## WHAT THIS TASK INVOLVES
Copy all lines holding the word "under" from the entries.

[DATA — start]

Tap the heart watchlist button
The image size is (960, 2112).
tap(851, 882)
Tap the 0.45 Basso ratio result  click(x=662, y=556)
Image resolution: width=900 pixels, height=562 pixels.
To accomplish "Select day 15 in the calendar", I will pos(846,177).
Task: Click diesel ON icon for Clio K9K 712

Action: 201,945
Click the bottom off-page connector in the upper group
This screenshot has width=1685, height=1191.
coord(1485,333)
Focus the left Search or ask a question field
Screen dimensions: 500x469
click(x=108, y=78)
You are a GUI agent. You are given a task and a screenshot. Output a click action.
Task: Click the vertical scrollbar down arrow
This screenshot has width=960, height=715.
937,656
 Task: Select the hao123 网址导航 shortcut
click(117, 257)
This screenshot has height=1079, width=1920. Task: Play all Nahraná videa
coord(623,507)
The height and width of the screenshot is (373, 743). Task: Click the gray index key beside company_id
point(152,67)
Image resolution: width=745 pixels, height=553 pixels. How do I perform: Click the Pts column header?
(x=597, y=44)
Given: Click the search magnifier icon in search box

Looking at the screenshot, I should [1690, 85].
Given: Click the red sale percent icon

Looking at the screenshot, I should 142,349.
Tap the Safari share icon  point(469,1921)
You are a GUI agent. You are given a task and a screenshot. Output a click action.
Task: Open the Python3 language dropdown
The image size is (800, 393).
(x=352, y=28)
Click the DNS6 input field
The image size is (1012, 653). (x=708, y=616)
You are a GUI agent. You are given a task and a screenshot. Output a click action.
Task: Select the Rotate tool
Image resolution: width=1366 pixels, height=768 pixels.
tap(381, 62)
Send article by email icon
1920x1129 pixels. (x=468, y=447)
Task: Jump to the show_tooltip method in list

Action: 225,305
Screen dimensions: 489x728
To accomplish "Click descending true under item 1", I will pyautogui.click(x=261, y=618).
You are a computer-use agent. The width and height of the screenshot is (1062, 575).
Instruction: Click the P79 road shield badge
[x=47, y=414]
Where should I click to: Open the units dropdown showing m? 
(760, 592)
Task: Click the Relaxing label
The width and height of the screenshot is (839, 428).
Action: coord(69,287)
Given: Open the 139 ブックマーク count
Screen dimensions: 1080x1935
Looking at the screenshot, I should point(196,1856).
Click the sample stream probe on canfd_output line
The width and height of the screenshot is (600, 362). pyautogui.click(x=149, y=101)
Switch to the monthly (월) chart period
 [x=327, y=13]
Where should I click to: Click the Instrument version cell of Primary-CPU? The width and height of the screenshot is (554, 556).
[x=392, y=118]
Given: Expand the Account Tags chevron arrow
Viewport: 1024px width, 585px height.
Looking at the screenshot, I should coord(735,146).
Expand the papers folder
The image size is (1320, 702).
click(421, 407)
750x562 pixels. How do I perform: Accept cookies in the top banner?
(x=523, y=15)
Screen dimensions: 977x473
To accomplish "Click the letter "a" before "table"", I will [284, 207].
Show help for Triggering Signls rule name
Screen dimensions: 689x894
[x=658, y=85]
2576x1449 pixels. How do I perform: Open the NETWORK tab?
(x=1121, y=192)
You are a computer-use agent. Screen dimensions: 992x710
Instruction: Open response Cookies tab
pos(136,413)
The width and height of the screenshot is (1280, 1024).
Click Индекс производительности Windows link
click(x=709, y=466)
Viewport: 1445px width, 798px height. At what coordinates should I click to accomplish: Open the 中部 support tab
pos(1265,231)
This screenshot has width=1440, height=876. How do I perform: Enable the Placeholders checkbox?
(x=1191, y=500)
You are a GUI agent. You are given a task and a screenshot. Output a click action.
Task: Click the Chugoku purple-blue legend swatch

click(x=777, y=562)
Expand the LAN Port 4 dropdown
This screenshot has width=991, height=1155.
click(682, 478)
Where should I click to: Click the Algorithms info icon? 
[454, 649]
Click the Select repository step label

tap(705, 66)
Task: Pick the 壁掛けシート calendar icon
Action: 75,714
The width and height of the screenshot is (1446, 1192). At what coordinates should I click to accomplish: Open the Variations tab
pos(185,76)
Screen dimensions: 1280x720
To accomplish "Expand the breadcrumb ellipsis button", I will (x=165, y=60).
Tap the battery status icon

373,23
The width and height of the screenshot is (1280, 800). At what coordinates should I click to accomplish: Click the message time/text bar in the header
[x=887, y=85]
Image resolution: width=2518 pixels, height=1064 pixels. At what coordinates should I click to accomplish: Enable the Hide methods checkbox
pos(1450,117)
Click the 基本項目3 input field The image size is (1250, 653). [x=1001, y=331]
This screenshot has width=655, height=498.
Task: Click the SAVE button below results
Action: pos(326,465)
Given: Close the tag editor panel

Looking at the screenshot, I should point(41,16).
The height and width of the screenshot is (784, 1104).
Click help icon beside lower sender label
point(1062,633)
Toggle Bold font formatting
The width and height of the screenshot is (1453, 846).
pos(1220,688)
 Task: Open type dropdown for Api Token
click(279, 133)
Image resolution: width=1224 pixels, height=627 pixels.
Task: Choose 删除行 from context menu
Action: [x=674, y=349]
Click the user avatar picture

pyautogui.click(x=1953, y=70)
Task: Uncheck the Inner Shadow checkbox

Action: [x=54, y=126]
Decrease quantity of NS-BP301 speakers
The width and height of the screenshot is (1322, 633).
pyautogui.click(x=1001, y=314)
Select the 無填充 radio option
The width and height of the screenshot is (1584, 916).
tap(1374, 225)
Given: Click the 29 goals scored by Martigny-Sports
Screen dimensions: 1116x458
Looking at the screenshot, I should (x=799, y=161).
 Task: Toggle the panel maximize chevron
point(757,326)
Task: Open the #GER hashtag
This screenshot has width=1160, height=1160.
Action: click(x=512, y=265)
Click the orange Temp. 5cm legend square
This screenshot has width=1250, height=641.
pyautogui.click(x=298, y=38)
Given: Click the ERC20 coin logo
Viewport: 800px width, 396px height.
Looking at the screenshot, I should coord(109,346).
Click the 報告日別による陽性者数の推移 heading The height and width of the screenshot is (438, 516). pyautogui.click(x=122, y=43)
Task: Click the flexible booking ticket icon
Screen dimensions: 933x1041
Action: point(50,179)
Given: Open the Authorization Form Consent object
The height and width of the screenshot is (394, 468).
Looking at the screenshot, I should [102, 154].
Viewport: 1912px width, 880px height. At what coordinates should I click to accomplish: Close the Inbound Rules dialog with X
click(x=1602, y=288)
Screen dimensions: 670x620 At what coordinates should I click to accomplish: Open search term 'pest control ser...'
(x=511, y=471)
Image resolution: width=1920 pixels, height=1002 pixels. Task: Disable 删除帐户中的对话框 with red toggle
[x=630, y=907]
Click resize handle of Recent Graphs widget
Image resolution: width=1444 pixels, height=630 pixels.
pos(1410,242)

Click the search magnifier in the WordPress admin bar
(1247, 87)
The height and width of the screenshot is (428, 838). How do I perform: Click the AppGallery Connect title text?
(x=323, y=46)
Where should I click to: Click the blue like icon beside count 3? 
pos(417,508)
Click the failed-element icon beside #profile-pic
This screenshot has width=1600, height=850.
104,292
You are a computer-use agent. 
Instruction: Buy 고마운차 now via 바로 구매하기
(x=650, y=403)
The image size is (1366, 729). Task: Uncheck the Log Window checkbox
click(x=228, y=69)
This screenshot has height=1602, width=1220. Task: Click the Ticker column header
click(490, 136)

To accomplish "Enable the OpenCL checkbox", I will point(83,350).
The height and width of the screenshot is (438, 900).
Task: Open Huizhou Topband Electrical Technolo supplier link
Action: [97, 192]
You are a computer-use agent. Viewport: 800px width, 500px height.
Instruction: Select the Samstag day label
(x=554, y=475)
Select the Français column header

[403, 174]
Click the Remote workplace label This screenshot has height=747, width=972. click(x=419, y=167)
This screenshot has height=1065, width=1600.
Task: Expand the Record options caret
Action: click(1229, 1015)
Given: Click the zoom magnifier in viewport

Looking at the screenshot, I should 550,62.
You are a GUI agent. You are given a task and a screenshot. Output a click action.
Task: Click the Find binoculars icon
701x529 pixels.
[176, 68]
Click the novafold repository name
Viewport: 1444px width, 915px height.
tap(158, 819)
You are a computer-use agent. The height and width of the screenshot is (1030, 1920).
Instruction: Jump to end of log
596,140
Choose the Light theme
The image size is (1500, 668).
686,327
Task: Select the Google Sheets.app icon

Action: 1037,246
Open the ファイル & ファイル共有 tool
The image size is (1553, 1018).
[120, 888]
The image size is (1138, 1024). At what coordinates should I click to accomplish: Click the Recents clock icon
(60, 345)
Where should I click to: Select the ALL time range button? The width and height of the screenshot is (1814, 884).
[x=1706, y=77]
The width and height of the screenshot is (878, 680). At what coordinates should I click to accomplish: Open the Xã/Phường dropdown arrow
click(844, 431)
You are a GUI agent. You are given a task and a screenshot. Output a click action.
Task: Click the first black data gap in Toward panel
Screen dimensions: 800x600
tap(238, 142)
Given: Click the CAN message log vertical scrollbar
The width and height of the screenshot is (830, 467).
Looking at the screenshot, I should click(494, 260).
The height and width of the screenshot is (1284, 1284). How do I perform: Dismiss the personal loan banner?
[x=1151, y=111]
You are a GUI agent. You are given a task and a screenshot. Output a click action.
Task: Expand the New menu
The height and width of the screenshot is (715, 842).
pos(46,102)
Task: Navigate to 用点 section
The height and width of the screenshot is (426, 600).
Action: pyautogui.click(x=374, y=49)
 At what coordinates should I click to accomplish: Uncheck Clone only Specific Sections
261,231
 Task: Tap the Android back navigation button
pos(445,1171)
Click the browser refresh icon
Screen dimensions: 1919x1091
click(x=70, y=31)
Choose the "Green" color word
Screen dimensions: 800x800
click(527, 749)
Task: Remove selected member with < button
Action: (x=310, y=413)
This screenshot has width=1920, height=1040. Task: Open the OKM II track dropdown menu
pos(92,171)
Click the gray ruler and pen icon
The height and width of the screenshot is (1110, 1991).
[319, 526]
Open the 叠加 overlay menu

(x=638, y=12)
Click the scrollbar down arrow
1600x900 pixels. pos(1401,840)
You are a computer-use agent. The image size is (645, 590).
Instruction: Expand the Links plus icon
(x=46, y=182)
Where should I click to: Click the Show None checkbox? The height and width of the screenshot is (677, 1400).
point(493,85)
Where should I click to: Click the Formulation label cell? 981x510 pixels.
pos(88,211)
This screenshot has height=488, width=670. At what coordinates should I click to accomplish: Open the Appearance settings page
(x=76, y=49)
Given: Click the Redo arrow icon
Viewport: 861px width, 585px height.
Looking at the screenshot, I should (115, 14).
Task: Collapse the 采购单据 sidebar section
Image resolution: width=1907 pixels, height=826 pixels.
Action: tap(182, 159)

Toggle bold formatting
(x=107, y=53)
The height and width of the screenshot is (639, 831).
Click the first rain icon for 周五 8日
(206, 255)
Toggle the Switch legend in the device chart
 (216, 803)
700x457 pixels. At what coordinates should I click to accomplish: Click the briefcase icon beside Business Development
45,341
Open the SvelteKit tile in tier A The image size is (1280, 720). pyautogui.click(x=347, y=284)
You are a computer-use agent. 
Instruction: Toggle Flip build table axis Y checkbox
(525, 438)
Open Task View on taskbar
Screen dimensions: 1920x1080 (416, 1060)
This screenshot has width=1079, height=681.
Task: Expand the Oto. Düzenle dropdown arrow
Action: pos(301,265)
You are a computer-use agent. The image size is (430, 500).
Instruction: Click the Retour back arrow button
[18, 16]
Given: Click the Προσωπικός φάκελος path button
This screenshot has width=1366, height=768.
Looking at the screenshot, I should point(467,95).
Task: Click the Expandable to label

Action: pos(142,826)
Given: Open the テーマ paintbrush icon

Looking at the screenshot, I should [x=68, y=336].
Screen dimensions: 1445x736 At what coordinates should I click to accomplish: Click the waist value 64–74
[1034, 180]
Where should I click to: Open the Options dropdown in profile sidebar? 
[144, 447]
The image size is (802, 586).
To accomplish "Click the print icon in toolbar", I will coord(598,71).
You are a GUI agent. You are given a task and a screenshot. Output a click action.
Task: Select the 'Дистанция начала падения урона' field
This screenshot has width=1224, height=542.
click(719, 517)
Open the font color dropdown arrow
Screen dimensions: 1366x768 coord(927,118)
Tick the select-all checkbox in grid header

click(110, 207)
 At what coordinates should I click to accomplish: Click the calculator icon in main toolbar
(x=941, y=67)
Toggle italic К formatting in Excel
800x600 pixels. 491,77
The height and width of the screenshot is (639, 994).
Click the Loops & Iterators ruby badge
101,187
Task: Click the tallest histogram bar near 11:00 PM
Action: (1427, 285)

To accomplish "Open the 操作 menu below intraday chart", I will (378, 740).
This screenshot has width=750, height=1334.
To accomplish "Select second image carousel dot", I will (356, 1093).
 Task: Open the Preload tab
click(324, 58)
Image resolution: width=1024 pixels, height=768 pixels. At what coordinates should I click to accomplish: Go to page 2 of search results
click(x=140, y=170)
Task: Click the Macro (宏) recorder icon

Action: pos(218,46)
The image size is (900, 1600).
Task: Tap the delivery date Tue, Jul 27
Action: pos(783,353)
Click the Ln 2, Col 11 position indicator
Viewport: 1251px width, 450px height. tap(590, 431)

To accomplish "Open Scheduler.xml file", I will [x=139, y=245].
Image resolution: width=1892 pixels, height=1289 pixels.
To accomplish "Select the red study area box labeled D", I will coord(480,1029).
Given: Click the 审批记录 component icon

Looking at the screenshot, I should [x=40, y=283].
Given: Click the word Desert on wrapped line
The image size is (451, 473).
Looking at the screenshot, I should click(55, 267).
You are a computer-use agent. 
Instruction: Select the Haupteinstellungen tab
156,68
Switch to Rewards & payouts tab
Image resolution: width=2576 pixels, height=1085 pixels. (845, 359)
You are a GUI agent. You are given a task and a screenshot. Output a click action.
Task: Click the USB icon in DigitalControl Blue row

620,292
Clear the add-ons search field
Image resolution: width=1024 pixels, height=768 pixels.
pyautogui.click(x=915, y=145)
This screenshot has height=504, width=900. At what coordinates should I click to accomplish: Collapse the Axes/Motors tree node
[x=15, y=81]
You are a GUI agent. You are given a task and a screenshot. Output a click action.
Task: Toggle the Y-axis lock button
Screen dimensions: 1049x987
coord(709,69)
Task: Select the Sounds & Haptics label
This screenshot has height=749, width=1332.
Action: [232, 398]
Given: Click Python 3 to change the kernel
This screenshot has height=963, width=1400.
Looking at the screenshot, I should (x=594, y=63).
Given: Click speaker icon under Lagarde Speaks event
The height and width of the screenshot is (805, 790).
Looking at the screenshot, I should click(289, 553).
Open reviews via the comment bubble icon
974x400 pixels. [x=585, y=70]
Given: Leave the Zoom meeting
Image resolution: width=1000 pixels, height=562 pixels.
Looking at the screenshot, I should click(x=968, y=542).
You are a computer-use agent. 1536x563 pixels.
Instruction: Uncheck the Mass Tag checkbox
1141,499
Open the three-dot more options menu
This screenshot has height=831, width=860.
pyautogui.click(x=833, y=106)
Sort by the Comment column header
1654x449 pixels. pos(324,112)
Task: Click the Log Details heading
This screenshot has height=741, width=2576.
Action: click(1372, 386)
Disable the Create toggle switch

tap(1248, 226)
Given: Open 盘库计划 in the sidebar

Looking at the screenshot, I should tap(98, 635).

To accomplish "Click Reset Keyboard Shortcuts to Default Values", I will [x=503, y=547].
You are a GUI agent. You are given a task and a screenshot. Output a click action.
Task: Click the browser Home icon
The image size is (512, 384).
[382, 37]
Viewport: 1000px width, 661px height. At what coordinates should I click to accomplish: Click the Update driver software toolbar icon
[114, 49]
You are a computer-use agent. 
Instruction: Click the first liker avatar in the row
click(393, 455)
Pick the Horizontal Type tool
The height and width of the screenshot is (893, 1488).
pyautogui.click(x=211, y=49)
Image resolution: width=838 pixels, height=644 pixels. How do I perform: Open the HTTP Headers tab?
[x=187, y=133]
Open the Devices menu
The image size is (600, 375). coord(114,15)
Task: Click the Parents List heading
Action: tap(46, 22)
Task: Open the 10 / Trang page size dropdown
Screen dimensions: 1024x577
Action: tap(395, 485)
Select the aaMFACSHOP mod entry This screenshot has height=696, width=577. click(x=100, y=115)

[DATA — finish]

## EXERCISE RESULT
To accomplish "Click descending true under item 1", I will pyautogui.click(x=261, y=618).
Given: Click speaker icon under Lagarde Speaks event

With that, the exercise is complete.